So Energon boiled down to being about two things: 1) get Energon. It’s what everything needs to survive! And 2) stop Unicron from returning, ’cause he’s evil.
Sadly, it really wasn’t enough to go through 52 eps on. Worse still was how they actually managed to keep it going, even after Unicron was destroyed.
Almost as bad was some of the unexplained happenings between the end of Armada and the start of Energon. At the end of Armada, Optimus is hurtling through space, the Matrix floats by, and he deems himself unworthy to carry it. Back on Earth, no one knows where he is, but they’re sure he’ll be back.
Hey, they were right. And that’s all you can say, because it just… is.
So with all this in mind, it’s little wonder that expectations were low when it came time for the next TransFormers series, Cybertron. The toys looked great, and Studio Gonzo(Full Metal Panic, Hellsing, others) was supposed to be a pretty good studio, but… we’d been burned before. And if this was a continuation of the past two entries, it wasn’t going to be good enough, was it?

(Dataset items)
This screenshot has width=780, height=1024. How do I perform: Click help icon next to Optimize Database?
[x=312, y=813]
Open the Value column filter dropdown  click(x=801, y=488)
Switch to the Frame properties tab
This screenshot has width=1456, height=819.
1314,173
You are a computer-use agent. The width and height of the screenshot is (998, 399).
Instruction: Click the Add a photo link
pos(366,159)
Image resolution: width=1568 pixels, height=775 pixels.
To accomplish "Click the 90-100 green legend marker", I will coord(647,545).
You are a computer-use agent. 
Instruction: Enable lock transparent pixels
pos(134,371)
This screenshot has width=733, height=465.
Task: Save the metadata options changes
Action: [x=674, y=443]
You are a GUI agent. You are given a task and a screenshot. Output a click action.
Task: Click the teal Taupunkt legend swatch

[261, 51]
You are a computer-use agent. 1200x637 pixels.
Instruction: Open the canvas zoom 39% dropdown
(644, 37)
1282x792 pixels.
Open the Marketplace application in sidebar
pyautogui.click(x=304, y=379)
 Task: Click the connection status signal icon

[What to do]
a: Arrange the records as a Markdown table with the columns Row and Line, starting at the line that contains "You are a computer-use agent. 1200x637" and stopping after the last line of the records, and omit any blank lines.
b: Pick up the Transformers commentary right after its final sentence and continue writing it.
The Transformers commentary and the records are separate, unrelated material.

[Replies]
a:
| Row | Line |
|---|---|
| 1 | You are a computer-use agent. 1200x637 pixels. |
| 2 | Instruction: Open the canvas zoom 39% dropdown |
| 3 | (644, 37) |
| 4 | 1282x792 pixels. |
| 5 | Open the Marketplace application in sidebar |
| 6 | pyautogui.click(x=304, y=379) |
| 7 |  Task: Click the connection status signal icon |

b:
Guess it’s like I say, though, lowered expectations are easier to surpass, and fortunately, Gonzo came through and did just that.
Admittedly, the show was jarring at first. A hip-hop theme song, “weird looking lips,” swapped voice actors, and most TFs seemed to carry various Earth accents, even characters that didn’t have them before. Worse still, they skipped the first couple of episodes, which were given a recap episode later, so it seemed anyone who wasn’t “involved” in the fandom would be lost.
But despite all that, it produced an interesting show that surprised a lot of us, and helped remind a number of us why we love these giant robots in disguise.
And ironically, in the end, I’m sorry to see it end.
Funny how things just don’t work out the way you expect, huh?